### Short exercise 1:
From the excerpt below on thermodynamic integration, list each distinct cited work by its authors and year.
### Short exercise 2:
Answer these from the excerpt below on thermodynamic integration:
(a) How many times was the experiment repeated to create the box-plots?
(b) What is t called in the power posterior?
(c) How many integrals does estimating the means and variances give, in terms of w?

We now consider Bayesian inference for non-linear differential equations such as dynamical systems, which can be particularly challenging due to the need to compute the model evidence. This is usually a computationally expensive task since sampling from the posterior repeatedly requires the use of a numerical solver for differential equations which needs to be used at a fine resolution.

Figure 2. Model evidence computation through thermodynamic integration. Left: Illustration of the van der Poll oscillator model (black line) and corresponding observations (red dots). Center: Estimates of the model evidence as a function of the number of posterior samples for kernel-based CVs. The box-plots were created by repeating the experiment 20 times and the black line gives an estimate of the truth obtained from (Oates et al., 2017) (25.58). Right: Same experiment but with kernel-based vv-CVs.

In (Calderhead & Girolami, 2009), the authors propose to use *thermodynamic integration* (TI) (Friel & Pettitt, 2008) to tackle this problem, and (Oates et al., 2016; 2017) later showed that CVs can lead to significant gains in accuracy in this context. TI introduces a path from the prior  $p(x)$  to the posterior  $p(x|y)$ , where  $y$  and  $x$  represent the observations and the unknown parameters respectively. This is accomplished by the power posterior  $p(x|y, t) \propto p(y|x)^t p(x)$ , where  $t \in [0, 1]$  is called the inverse temperature. When  $t = 0$ ,  $p(x|y, t) = p(x)$ , whereas when  $t = 1$ ,  $p(x|y, t) = p(x|y)$ . The standard TI formula for the model evidence has a simple form which can be approximated using second-order quadrature over a discretised temperature ladder  $0 = t_1 \leq \dots \leq t_w = 1$  (Friel et al.,

2014). It takes the following form

$$\log p(y) = \int_0^1 \left[ \int_{\mathcal{X}} \log p(y|x) p(x|y, t) d\theta \right] dt \\ \approx \sum_{i=1}^w \frac{t_{i+1} - t_i}{2} (\mu_{i+1} + \mu_i) - \frac{(t_{i+1} - t_i)^2}{12} (v_{i+1} - v_i),$$

where  $\mu_i$  is the mean and  $v_i$  the variance of the integrand  $f(x) := \log p(y|x)$  with respect to  $\pi_i(x) := p(x|y, t_i)$ . To estimate  $\{\mu_i, v_i\}_{i=1}^w$ , we need to sample from all power posteriors on the ladder, then use a MCMC estimator which can be enhanced through CVs. This gives  $T = 2w$  integrals which are *related*:  $w$  integrals to compute means and  $w$  integrals to compute variances, each against different power posteriors. As we will see, this structure will allow vv-CVs to provide significant gains in accuracy.

### Given information:

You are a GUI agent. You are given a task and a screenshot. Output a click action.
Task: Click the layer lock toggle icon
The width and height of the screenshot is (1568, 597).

### Problem solution 1:
Calderhead & Girolami, 2009
Friel & Pettitt, 2008
Friel et al., 2014
Oates et al., 2016
Oates et al., 2017

### Problem solution 2:
(a) 20 times.
(b) The inverse temperature.
(c) T = 2w: w integrals for the means and w integrals for the variances.